> **STATED PROBLEM**: Copy the entries below word for word, leaving out the pictures.

> **Dataset rows**:
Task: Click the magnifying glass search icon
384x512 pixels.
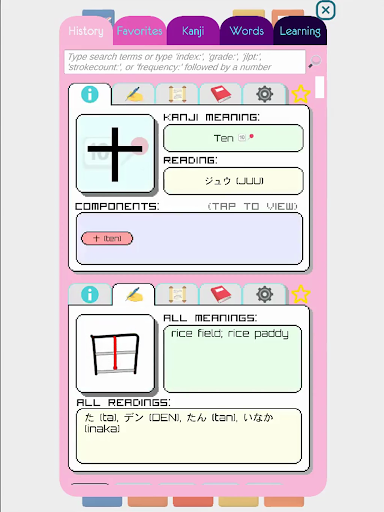Action: 315,61
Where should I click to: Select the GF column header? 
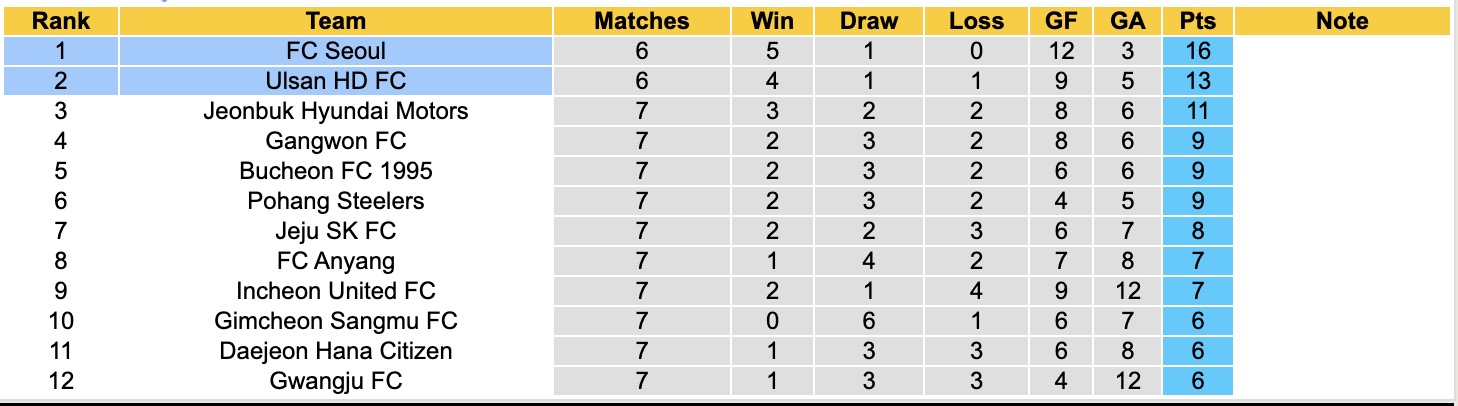(x=1061, y=21)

> **ANSWER TO THIS PROBLEM**:
Task: Click the magnifying glass search icon
384x512 pixels.
Action: 315,61
Where should I click to: Select the GF column header? 
(x=1061, y=21)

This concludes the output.